I can usually look at a recipe and 'taste' the flavor combo in my mind before actually preparing the recipe. But sometimes, even a recipe with familiar ingredients, will throw a curveball of a combination that just makes me think, "I've got to try that one!", or "Good grief, what were they thinking?".

This one's original title is Robin Kline's Surprising Pork Tenderloin, probably due to the reaction she got from the tasters on the combo. She claimed people would look at the sauce ingredients and go, "How in the world can that be good?" But one bite is all it takes, because it is surprisingly delicious.



Sweet and Spicy Pork Tenderloin w/Hot Pepper Jelly Glaze and Ranch BBQ Sauce

Serves 6 to 8

Adapted from "Grillin' with Gas," by Fred Thompson (The Taunton Press, $19.95)

* -- Three 1-pound pork tenderloins, silver skin removed
* 2 tablespoons paprika
* 2 teaspoons kosher salt
* 2 teaspoons light brown sugar
* 2 teaspoons granulated sugar
* 2 teaspoons chile powder
* 2 teaspoons ground cumin
* 2 teaspoons freshly ground black pepper
* 1/2 cup smoky, tomato-based barbecue sauce (can use your favorite bottled sauce)
* 1/2 cup ranch salad dressing
* 1/2 cup hot pepper jelly, at room temperature
* 1/2 cup chopped fresh cilantro leaves

Instructions: Pat the tenderloins dry with paper towels. In a small bowl, combine the paprika, salt, sugars, chili powder, cumin and pepper. Rub about 2 tablespoons of this mixture on each tenderloin, giving it a good massage with the spices.

In a small saucepan, stir together the barbecue sauce and dressing. Set over low heat, stirring until just warm. Set aside.

Oil the grill racks. Preheat your grill using all burners set on high and with the lid closed for 10 to 12 minutes.

Place the pork on the grill and cook for 15 to 20 minutes total, turning occasionally to brown evenly on all sides. The pork is done when it yields slightly to pressure or and instant-read thermometer reads 145° to 150°. A few minutes before removing the pork from the grill, brush each tenderloin with the jelly and allow it to glaze.

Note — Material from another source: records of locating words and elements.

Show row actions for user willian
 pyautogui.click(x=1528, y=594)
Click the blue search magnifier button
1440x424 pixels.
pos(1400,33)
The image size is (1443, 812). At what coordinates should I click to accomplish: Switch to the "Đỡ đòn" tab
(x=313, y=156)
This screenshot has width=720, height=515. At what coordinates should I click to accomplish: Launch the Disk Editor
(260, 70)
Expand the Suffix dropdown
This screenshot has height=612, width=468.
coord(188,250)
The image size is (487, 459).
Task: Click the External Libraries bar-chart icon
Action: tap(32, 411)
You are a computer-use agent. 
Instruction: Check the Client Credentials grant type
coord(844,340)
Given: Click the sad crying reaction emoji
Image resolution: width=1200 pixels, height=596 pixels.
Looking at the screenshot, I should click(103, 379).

Transfer the pork to a cutting board and let stand for 5 to 10 minutes. Slice on the diagonal and arrange on a platter. Sprinkle the meat with the cilantro and serve with the sauce on the side.

Per serving: 310 calories, 37 g protein, 20 g carbohydrate, 8 g fat (3 g saturated), 104 mg cholesterol, 753 mg sodium, 1 g fiber.